▸ **Problem to work on**
Please copy out the material below word for word, leaving the pictures out of your answer.

▸ **Stored data**
◇ ◇ ◇

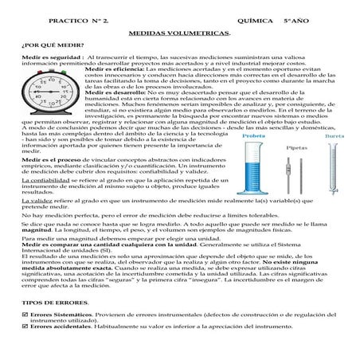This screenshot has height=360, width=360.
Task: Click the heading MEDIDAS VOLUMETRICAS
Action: pos(180,34)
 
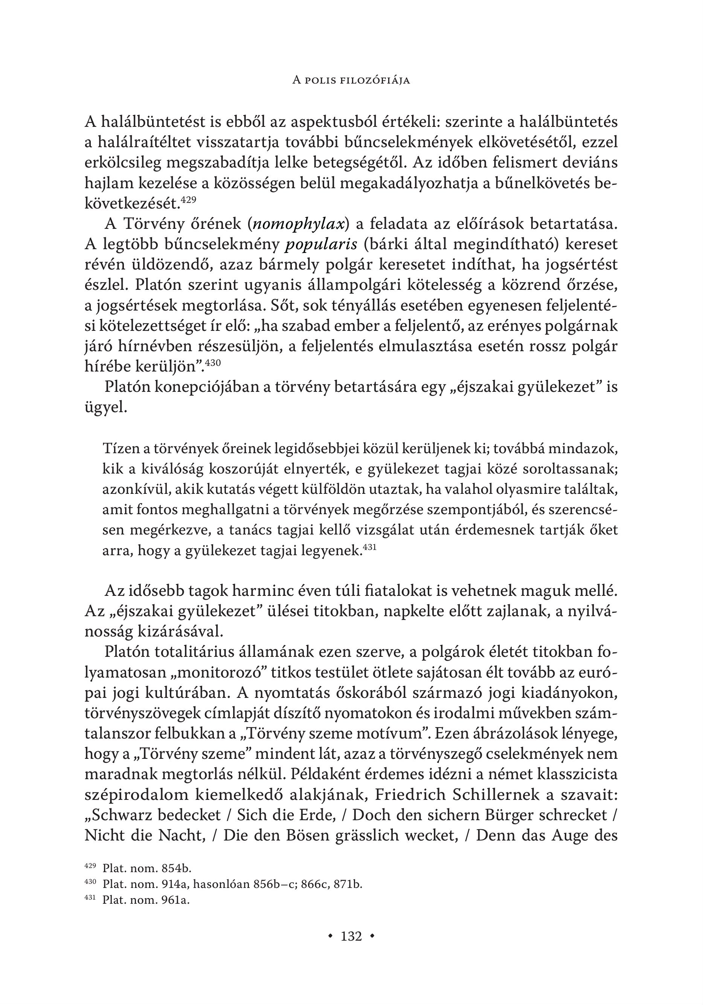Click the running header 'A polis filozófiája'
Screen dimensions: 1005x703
click(351, 81)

◇ ◇ ◇

▸ **Solution below**
This screenshot has height=360, width=360.
Task: Click the heading MEDIDAS VOLUMETRICAS
Action: pos(180,34)
 
Click the running header 'A polis filozófiája'
Screen dimensions: 1005x703
click(351, 81)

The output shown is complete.